Exercise goal - Can you retype, word for word, the stretch of the Xen mailing-list post from "-George Dunlap" through "on this project."?

Extracted text -
Are you planning on making this an open-source project? Is this a
commercial / academic research venture?

 -George Dunlap

On Wed, Feb 18, 2009 at 1:09 AM, KARTHIK BALAJI G <findkb@xxxxxxxxx> wrote:
> Hello all,
>
> We are working on a new project idea for xen platform. I have summarized as
> well as given detailed description of what we are trying to achieve. I
> request your comments on the feasibility of this project. Also I have
> pointed some relevant works which I feel is primitive considering the goal
> we are trying to achieve. I request to point me to relevant links if there
> are any other works going on in this area. I am not familiar with xen. So it
> would be great if someone can guide me on this project.
>
> SUMMARY:
>
> we have a proposal to develop virtual machine migration algorithms that can
>
> (1) minimize the total number of physical machines used,
> (2) balance the loads across physical machines, and
> (3) meet the same performance requirement of individual applications.
>
> The most challenging issue of this project is to correlate an application's
> performance with the amount of physical resources (CPU, memory capacity and
> disk bandwidth) allocated to it for ARBITRARY applications. If such
> correlation can be derived, we can use it to determine the resource
> requirement for each virtual machine (assuming each virtual machine runs a
> single application), and the issues of (1) and (2) above can be trivially
> solved.

Rows -
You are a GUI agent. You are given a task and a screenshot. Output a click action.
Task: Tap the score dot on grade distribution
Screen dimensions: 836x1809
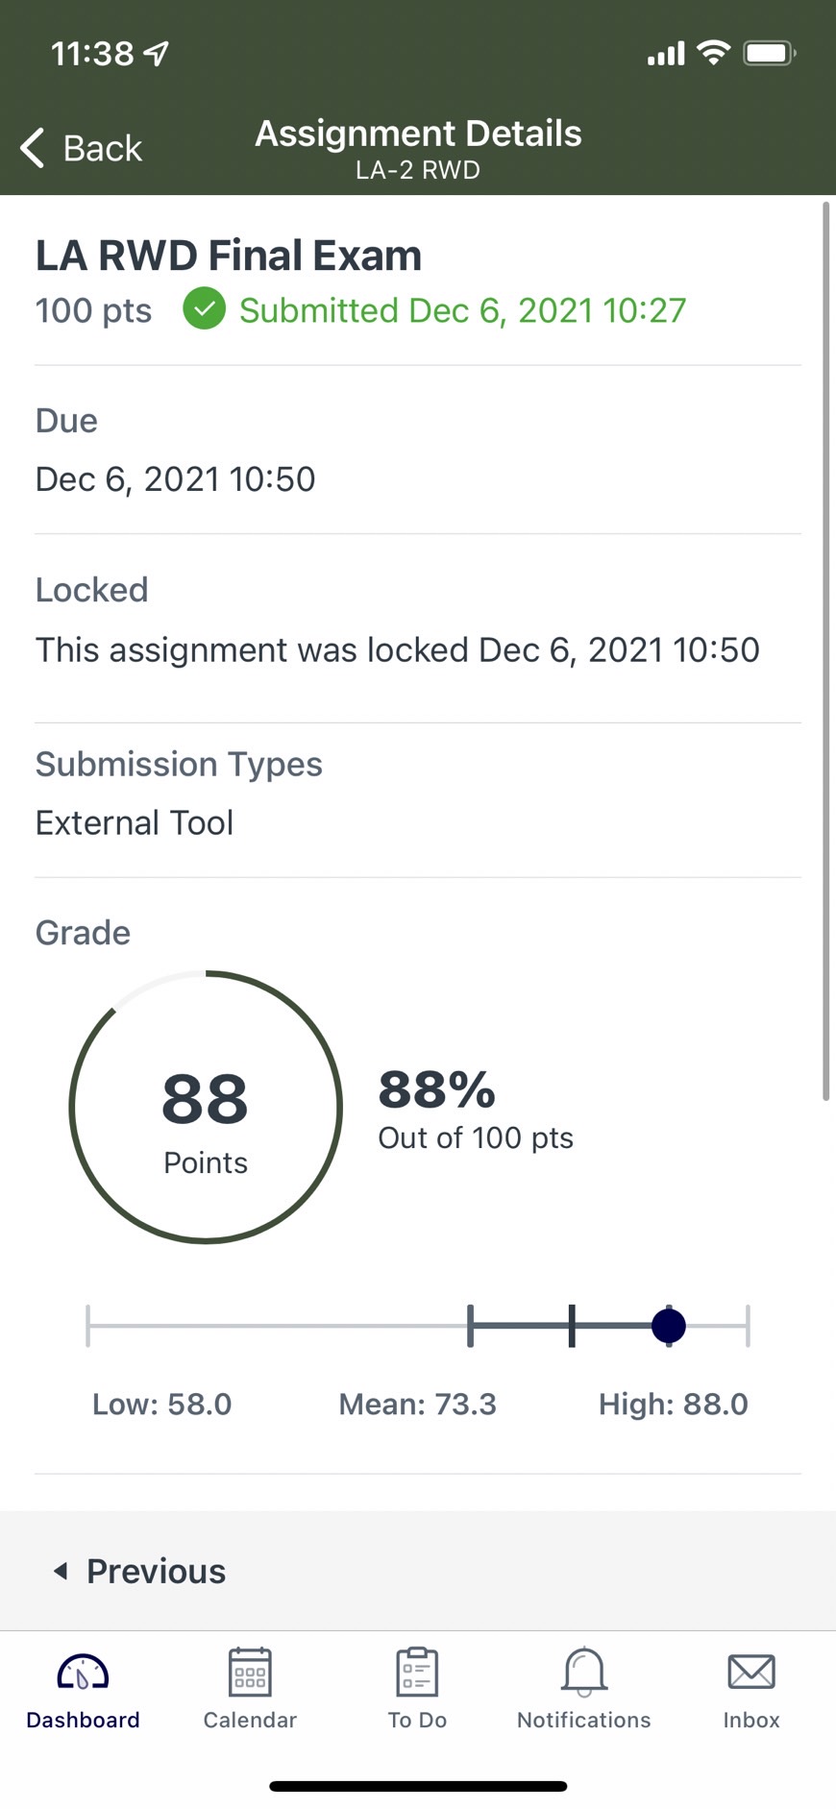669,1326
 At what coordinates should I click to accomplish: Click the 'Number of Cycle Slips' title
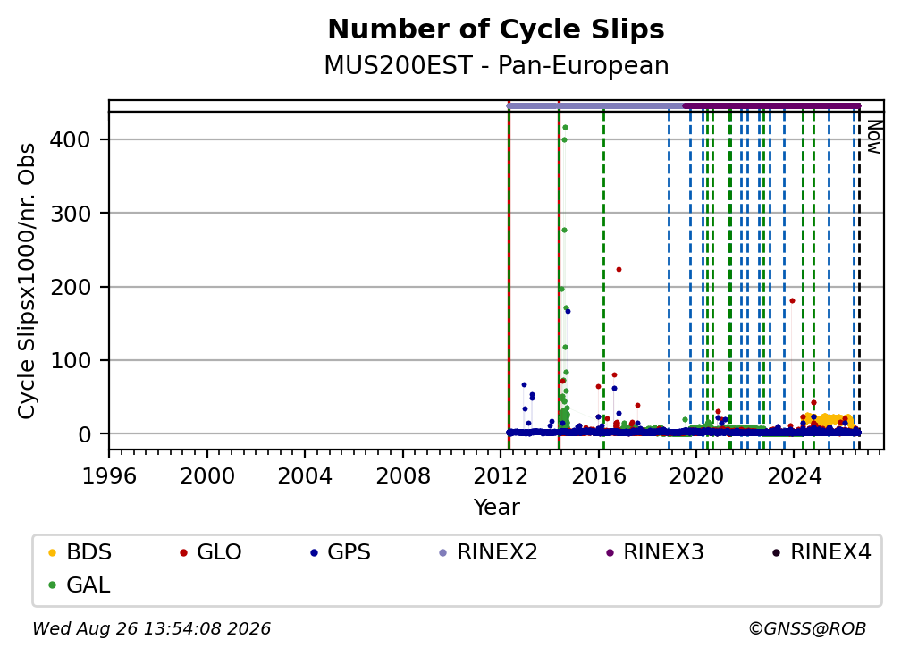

Solved problem -
-George Dunlap

On Wed, Feb 18, 2009 at 1:09 AM, KARTHIK BALAJI G <findkb@xxxxxxxxx> wrote:
> Hello all,
>
> We are working on a new project idea for xen platform. I have summarized as
> well as given detailed description of what we are trying to achieve. I
> request your comments on the feasibility of this project. Also I have
> pointed some relevant works which I feel is primitive considering the goal
> we are trying to achieve. I request to point me to relevant links if there
> are any other works going on in this area. I am not familiar with xen. So it
> would be great if someone can guide me on this project.